Excise tax bad for war on fakes
1 months ago, 21 Sep 23:58
The high level of excise taxes on manufactured or imported goods into the country is likely to drive up illicit trade.
Kenya Investment Authority managing director Moses Kihara said high excise duty will force traders and consumers to switch to alternatives that have less or no excise authorisations.
“When taxes are high, people find ways to evade that by seeking alternatives goods that don’t cost them much,” Kihara said.
The excise duty changes are contained in the Finance Bill 2018, in which for instance water manufacturers will be forced to pay Sh0.2 on Excisable Goods Management System (EGMS) duty and additional Sh0.5 stamp duty.

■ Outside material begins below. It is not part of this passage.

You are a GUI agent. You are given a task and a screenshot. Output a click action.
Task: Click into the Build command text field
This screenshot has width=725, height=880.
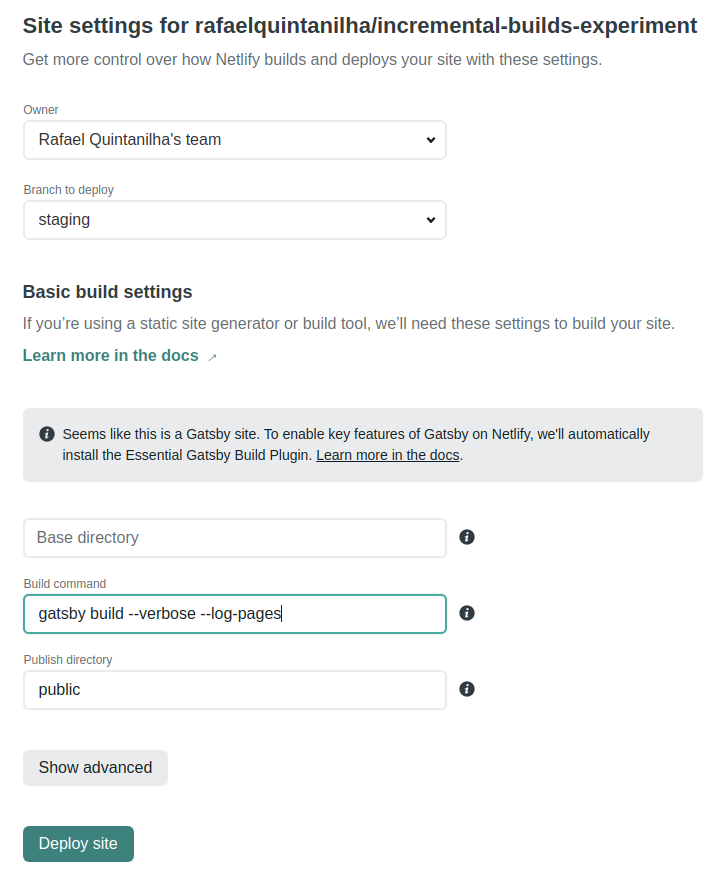[x=234, y=614]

The bill that was signed into law yesterday by President Uhuru Kenyatta is now warning for a possible increase on the trade, contradicting the ongoing efforts to fight the parallel economy.
According to Kebs, these high levels of excise taxes coupled with price difference of illicit and non-illicit goods are among the key reasons for circulation of smuggled and uncustomed goods into the country from neighbouring states with low-tax regimes.

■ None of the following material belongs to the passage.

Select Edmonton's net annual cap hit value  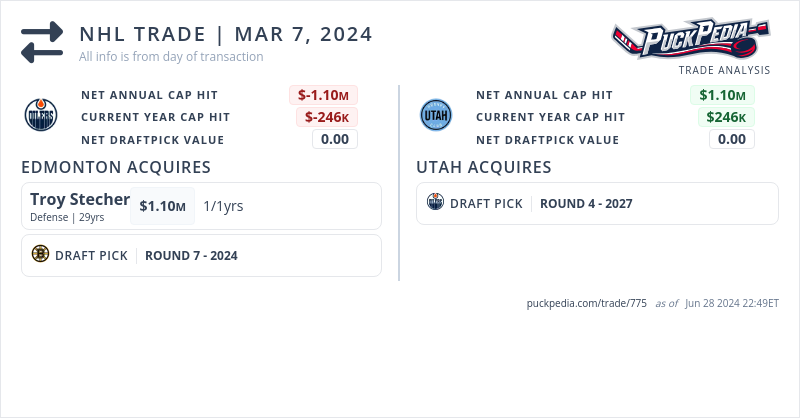324,95
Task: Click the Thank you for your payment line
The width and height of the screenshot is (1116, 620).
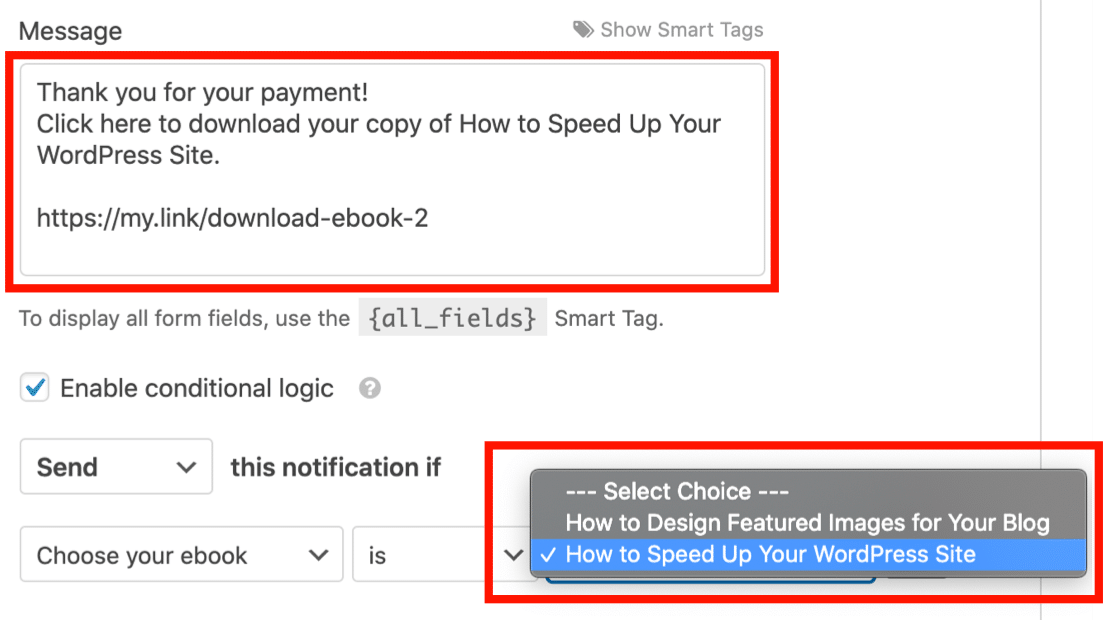Action: [202, 93]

“We have cases where traders illegally smuggle parallel goods of soda and bottled water from countries such as Tanzania to make more profits,” Kebs acting managing director Bernand Nguyo said during presentation on fight against illicit trade to the senate on September 18.

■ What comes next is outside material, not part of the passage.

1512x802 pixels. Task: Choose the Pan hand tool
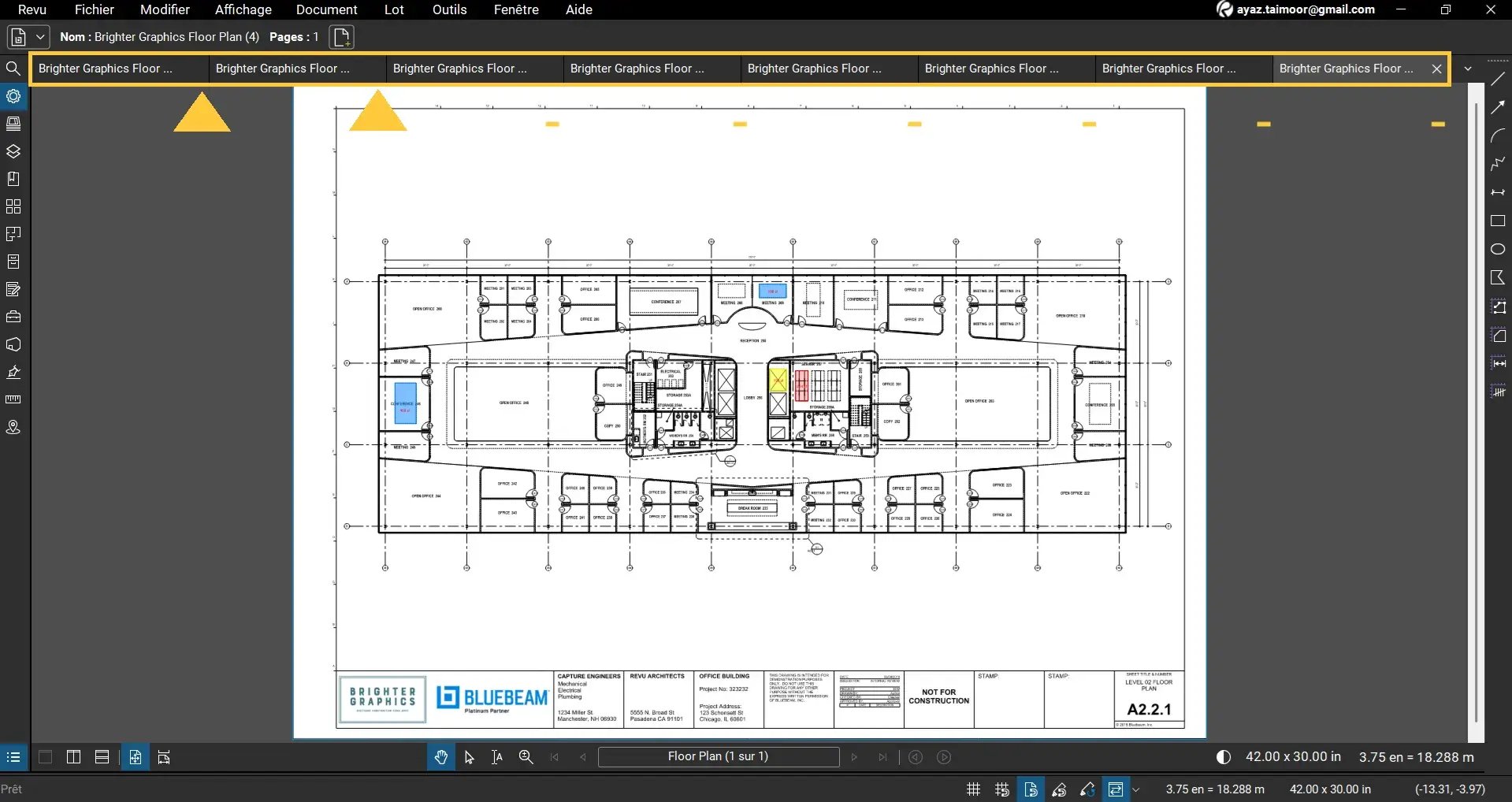tap(440, 757)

The EGMS system enables an excise stamp to be appended on product at manufacturing site are and then tracked along the supply chain.
Kenya Revenue Authority had deferred the implementation of EGMS on juices, soda and other non-alcoholic beverages and cosmetics in July that was to commence on 1st August 2018.
The excise duty is also meant to generate Sh3.6 billion additional revenue annually.
Kebs has warned that the trade will lead to loss of market share or even closure of industries producing the similar goods extending to reduction in tax revenue.
Nguyo said the existing coordinated control border patrol by multiple state agencies will ensure no goods come through the wrong points of entry.
“We are not relenting on this war against illicit trade. We are prepared to ensure uncustomed goods don’t get into the country,” Nguyo said.
According to Kebs, estimating the economic size of illicit trade is difficult, but says the trade has increased 7 times faster than legal trade since 1990s.
The IMF and World Bank estimates that illicit trade represents 15 to 20 per cent of global GDP.